WHAT IS EXPECTED: The required output is every entry below, copied exactly.

MATERIAL PROVIDED:
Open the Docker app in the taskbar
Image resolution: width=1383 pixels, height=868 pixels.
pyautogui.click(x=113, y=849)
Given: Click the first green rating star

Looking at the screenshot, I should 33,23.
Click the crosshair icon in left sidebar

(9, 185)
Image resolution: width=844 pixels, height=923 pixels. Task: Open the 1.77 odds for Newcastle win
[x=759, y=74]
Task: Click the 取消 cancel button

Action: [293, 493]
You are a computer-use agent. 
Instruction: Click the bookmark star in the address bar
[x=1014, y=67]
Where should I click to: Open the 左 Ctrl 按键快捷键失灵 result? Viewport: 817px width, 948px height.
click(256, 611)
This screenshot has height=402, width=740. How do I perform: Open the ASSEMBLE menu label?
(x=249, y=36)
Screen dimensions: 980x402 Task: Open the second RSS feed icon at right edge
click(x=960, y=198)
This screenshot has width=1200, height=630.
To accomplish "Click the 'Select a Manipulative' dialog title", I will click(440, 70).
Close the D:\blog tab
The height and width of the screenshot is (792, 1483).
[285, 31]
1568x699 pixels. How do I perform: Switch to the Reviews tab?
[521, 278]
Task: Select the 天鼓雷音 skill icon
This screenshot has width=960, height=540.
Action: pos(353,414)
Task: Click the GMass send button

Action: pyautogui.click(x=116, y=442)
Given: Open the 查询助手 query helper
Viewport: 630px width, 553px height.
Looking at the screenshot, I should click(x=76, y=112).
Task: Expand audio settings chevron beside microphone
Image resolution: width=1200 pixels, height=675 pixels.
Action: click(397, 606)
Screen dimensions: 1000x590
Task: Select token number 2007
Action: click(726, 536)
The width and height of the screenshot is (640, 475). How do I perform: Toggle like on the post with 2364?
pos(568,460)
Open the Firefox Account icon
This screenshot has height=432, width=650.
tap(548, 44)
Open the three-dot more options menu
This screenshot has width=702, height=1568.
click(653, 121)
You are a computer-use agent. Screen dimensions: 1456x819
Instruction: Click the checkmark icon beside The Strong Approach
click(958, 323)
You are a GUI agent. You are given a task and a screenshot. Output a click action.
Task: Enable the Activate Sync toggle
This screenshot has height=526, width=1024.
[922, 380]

SOLUTION FOR THIS TASK:
Open the Docker app in the taskbar
Image resolution: width=1383 pixels, height=868 pixels.
pyautogui.click(x=113, y=849)
Given: Click the first green rating star

Looking at the screenshot, I should 33,23.
Click the crosshair icon in left sidebar

(9, 185)
Image resolution: width=844 pixels, height=923 pixels. Task: Open the 1.77 odds for Newcastle win
[x=759, y=74]
Task: Click the 取消 cancel button

Action: [293, 493]
You are a computer-use agent. 
Instruction: Click the bookmark star in the address bar
[x=1014, y=67]
Where should I click to: Open the 左 Ctrl 按键快捷键失灵 result? Viewport: 817px width, 948px height.
click(256, 611)
This screenshot has height=402, width=740. How do I perform: Open the ASSEMBLE menu label?
(x=249, y=36)
Screen dimensions: 980x402 Task: Open the second RSS feed icon at right edge
click(x=960, y=198)
This screenshot has width=1200, height=630.
To accomplish "Click the 'Select a Manipulative' dialog title", I will click(440, 70).
Close the D:\blog tab
The height and width of the screenshot is (792, 1483).
[285, 31]
1568x699 pixels. How do I perform: Switch to the Reviews tab?
[521, 278]
Task: Select the 天鼓雷音 skill icon
This screenshot has width=960, height=540.
Action: pos(353,414)
Task: Click the GMass send button

Action: pyautogui.click(x=116, y=442)
Given: Open the 查询助手 query helper
Viewport: 630px width, 553px height.
Looking at the screenshot, I should click(x=76, y=112).
Task: Expand audio settings chevron beside microphone
Image resolution: width=1200 pixels, height=675 pixels.
Action: click(397, 606)
Screen dimensions: 1000x590
Task: Select token number 2007
Action: click(726, 536)
The width and height of the screenshot is (640, 475). How do I perform: Toggle like on the post with 2364?
pos(568,460)
Open the Firefox Account icon
This screenshot has height=432, width=650.
tap(548, 44)
Open the three-dot more options menu
This screenshot has width=702, height=1568.
click(653, 121)
You are a computer-use agent. Screen dimensions: 1456x819
Instruction: Click the checkmark icon beside The Strong Approach
click(958, 323)
You are a GUI agent. You are given a task and a screenshot. Output a click action.
Task: Enable the Activate Sync toggle
This screenshot has height=526, width=1024.
[922, 380]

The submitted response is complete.